To solve the inequality \(2|3x - 1| < |x + 1|\), we first consider the critical points where the expressions inside the absolute values are zero: \(3x - 1 = 0\) and \(x + 1 = 0\).
Solving these gives \(x = \frac{1}{3}\) and \(x = -1\).

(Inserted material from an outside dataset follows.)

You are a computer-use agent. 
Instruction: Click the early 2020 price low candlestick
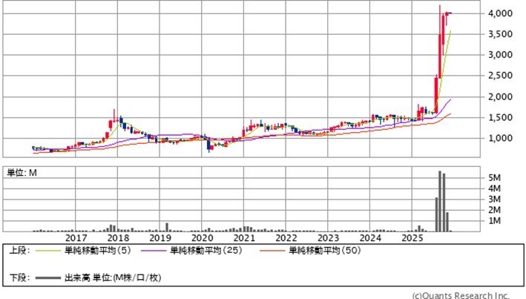tap(210, 147)
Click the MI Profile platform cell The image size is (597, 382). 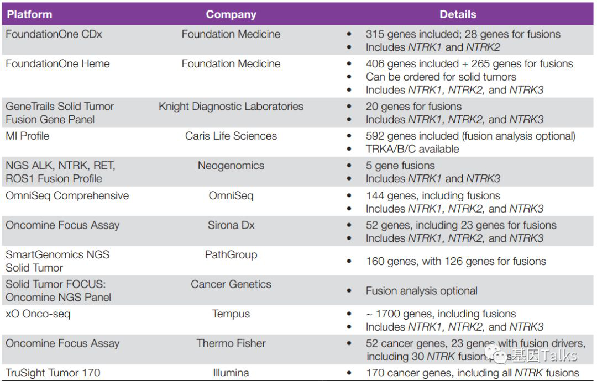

These points divide the number line into intervals.
Consider the intervals: \((-\infty, -1)\), \((-1, \frac{1}{3})\), and \((\frac{1}{3}, \infty)\).
For each interval, remove the absolute values by considering the sign of the expressions:
1. For \(x < -1\), both \(3x - 1\) and \(x + 1\) are negative, so the inequality becomes \(2(-(3x - 1)) < -(x + 1)\).
2. For \(-1 < x < \frac{1}{3}\), \(3x - 1\) is negative and \(x + 1\) is positive, so the inequality becomes \(2(-(3x - 1)) < x + 1\).
3. For \(x > \frac{1}{3}\), both \(3x - 1\) and \(x + 1\) are positive, so the inequality becomes \(2(3x - 1) < x + 1\).
Solving these inequalities gives the critical values \(x = \frac{3}{5}\) and \(x = \frac{1}{7}\).
The solution is \(\frac{1}{7} < x < \frac{3}{5}\).